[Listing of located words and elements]
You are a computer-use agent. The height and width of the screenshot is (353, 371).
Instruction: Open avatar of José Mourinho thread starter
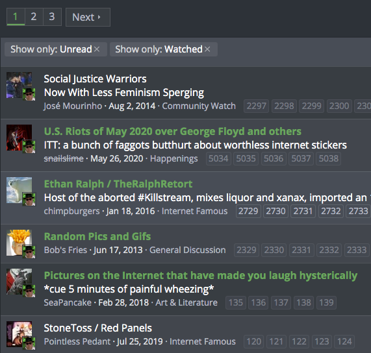tap(19, 85)
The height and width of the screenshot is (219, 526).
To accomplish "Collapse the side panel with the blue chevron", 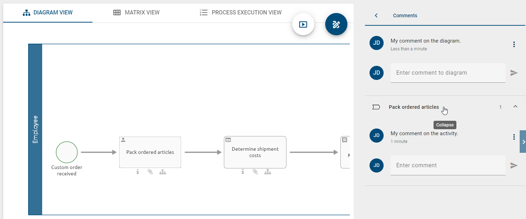I will 524,142.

Direction
Count the lines in the listing above that contain the string "screenshot". Reply with the number alone.

Response to the task
2